● Exercise aim
Below are entries to return in full. Keep each one exact.

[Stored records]
----------
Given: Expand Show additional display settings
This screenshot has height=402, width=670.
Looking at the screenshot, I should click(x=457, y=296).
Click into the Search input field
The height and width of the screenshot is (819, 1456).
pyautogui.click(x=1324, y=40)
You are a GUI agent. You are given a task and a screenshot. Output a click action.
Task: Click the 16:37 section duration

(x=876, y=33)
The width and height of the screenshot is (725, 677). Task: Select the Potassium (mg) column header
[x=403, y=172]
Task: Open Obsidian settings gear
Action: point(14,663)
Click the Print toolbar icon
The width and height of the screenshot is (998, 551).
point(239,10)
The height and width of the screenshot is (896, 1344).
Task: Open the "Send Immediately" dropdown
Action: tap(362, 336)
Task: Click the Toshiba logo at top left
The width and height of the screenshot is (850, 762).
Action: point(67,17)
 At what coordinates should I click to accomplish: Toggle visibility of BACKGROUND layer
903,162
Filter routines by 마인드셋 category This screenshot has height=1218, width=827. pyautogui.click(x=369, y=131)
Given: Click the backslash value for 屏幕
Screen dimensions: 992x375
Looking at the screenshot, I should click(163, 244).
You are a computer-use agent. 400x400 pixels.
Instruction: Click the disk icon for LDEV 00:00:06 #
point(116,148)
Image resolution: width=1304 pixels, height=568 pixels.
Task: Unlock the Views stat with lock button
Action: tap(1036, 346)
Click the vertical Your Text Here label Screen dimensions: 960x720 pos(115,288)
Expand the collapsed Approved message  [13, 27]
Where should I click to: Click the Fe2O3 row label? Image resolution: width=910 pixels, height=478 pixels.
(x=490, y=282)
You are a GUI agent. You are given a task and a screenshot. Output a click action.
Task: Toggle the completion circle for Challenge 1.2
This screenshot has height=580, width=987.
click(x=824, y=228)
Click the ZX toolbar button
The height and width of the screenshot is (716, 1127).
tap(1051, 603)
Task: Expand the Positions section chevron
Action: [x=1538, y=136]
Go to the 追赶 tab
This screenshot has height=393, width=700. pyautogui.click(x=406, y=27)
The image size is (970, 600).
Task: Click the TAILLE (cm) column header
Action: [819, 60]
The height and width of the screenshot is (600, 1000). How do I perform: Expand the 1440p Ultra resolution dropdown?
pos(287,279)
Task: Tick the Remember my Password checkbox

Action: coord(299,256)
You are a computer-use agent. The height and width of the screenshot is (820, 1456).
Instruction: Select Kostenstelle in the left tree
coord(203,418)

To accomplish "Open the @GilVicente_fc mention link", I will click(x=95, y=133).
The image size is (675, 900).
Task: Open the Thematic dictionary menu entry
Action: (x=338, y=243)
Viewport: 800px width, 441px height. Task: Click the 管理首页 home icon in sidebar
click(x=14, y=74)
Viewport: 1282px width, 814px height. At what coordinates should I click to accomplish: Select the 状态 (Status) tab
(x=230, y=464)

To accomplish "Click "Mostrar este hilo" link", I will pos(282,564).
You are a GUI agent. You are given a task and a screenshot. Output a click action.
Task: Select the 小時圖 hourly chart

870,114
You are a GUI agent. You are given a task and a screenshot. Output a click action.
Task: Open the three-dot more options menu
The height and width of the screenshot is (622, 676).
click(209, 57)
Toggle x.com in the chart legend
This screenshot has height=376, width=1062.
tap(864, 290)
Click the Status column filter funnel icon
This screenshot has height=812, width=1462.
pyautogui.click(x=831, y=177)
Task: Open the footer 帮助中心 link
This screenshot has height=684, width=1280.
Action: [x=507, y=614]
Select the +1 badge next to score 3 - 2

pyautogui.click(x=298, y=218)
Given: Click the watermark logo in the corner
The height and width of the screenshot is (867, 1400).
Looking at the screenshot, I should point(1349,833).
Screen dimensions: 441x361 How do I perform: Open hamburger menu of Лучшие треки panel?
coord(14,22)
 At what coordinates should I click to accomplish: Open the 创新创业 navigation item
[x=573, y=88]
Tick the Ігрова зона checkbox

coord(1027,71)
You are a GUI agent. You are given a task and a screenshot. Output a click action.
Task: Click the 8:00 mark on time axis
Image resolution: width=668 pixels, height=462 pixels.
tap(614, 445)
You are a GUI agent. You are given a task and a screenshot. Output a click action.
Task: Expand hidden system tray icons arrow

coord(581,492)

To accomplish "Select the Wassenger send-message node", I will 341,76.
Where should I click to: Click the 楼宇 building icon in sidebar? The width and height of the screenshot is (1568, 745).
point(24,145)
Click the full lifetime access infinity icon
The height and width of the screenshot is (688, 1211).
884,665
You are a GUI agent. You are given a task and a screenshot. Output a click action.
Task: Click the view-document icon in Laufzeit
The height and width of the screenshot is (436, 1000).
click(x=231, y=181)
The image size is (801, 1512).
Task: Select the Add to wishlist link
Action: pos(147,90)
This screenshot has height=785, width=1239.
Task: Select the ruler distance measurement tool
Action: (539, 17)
----------
● Solved exercise
Given: Expand Show additional display settings
This screenshot has height=402, width=670.
Looking at the screenshot, I should click(x=457, y=296).
Click into the Search input field
The height and width of the screenshot is (819, 1456).
pyautogui.click(x=1324, y=40)
You are a GUI agent. You are given a task and a screenshot. Output a click action.
Task: Click the 16:37 section duration

(x=876, y=33)
The width and height of the screenshot is (725, 677). Task: Select the Potassium (mg) column header
[x=403, y=172]
Task: Open Obsidian settings gear
Action: point(14,663)
Click the Print toolbar icon
The width and height of the screenshot is (998, 551).
point(239,10)
The height and width of the screenshot is (896, 1344).
Task: Open the "Send Immediately" dropdown
Action: tap(362, 336)
Task: Click the Toshiba logo at top left
The width and height of the screenshot is (850, 762).
Action: point(67,17)
 At what coordinates should I click to accomplish: Toggle visibility of BACKGROUND layer
903,162
Filter routines by 마인드셋 category This screenshot has height=1218, width=827. pyautogui.click(x=369, y=131)
Given: Click the backslash value for 屏幕
Screen dimensions: 992x375
Looking at the screenshot, I should click(163, 244).
You are a computer-use agent. 400x400 pixels.
Instruction: Click the disk icon for LDEV 00:00:06 #
point(116,148)
Image resolution: width=1304 pixels, height=568 pixels.
Task: Unlock the Views stat with lock button
Action: tap(1036, 346)
Click the vertical Your Text Here label Screen dimensions: 960x720 pos(115,288)
Expand the collapsed Approved message  [13, 27]
Where should I click to: Click the Fe2O3 row label? Image resolution: width=910 pixels, height=478 pixels.
(x=490, y=282)
You are a GUI agent. You are given a task and a screenshot. Output a click action.
Task: Toggle the completion circle for Challenge 1.2
This screenshot has height=580, width=987.
click(x=824, y=228)
Click the ZX toolbar button
The height and width of the screenshot is (716, 1127).
tap(1051, 603)
Task: Expand the Positions section chevron
Action: [x=1538, y=136]
Go to the 追赶 tab
This screenshot has height=393, width=700. pyautogui.click(x=406, y=27)
The image size is (970, 600).
Task: Click the TAILLE (cm) column header
Action: [819, 60]
The height and width of the screenshot is (600, 1000). How do I perform: Expand the 1440p Ultra resolution dropdown?
pos(287,279)
Task: Tick the Remember my Password checkbox

Action: coord(299,256)
You are a computer-use agent. The height and width of the screenshot is (820, 1456).
Instruction: Select Kostenstelle in the left tree
coord(203,418)

To accomplish "Open the @GilVicente_fc mention link", I will click(x=95, y=133).
The image size is (675, 900).
Task: Open the Thematic dictionary menu entry
Action: (x=338, y=243)
Viewport: 800px width, 441px height. Task: Click the 管理首页 home icon in sidebar
click(x=14, y=74)
Viewport: 1282px width, 814px height. At what coordinates should I click to accomplish: Select the 状态 (Status) tab
(x=230, y=464)

To accomplish "Click "Mostrar este hilo" link", I will pos(282,564).
You are a GUI agent. You are given a task and a screenshot. Output a click action.
Task: Select the 小時圖 hourly chart

870,114
You are a GUI agent. You are given a task and a screenshot. Output a click action.
Task: Open the three-dot more options menu
The height and width of the screenshot is (622, 676).
click(209, 57)
Toggle x.com in the chart legend
This screenshot has height=376, width=1062.
tap(864, 290)
Click the Status column filter funnel icon
This screenshot has height=812, width=1462.
pyautogui.click(x=831, y=177)
Task: Open the footer 帮助中心 link
This screenshot has height=684, width=1280.
Action: [x=507, y=614]
Select the +1 badge next to score 3 - 2

pyautogui.click(x=298, y=218)
Given: Click the watermark logo in the corner
The height and width of the screenshot is (867, 1400).
Looking at the screenshot, I should point(1349,833).
Screen dimensions: 441x361 How do I perform: Open hamburger menu of Лучшие треки panel?
coord(14,22)
 At what coordinates should I click to accomplish: Open the 创新创业 navigation item
[x=573, y=88]
Tick the Ігрова зона checkbox

coord(1027,71)
You are a GUI agent. You are given a task and a screenshot. Output a click action.
Task: Click the 8:00 mark on time axis
Image resolution: width=668 pixels, height=462 pixels.
tap(614, 445)
You are a GUI agent. You are given a task and a screenshot. Output a click action.
Task: Expand hidden system tray icons arrow

coord(581,492)

To accomplish "Select the Wassenger send-message node", I will 341,76.
Where should I click to: Click the 楼宇 building icon in sidebar? The width and height of the screenshot is (1568, 745).
point(24,145)
Click the full lifetime access infinity icon
The height and width of the screenshot is (688, 1211).
884,665
You are a GUI agent. You are given a task and a screenshot. Output a click action.
Task: Click the view-document icon in Laufzeit
The height and width of the screenshot is (436, 1000).
click(x=231, y=181)
The image size is (801, 1512).
Task: Select the Add to wishlist link
Action: pos(147,90)
This screenshot has height=785, width=1239.
Task: Select the ruler distance measurement tool
Action: (539, 17)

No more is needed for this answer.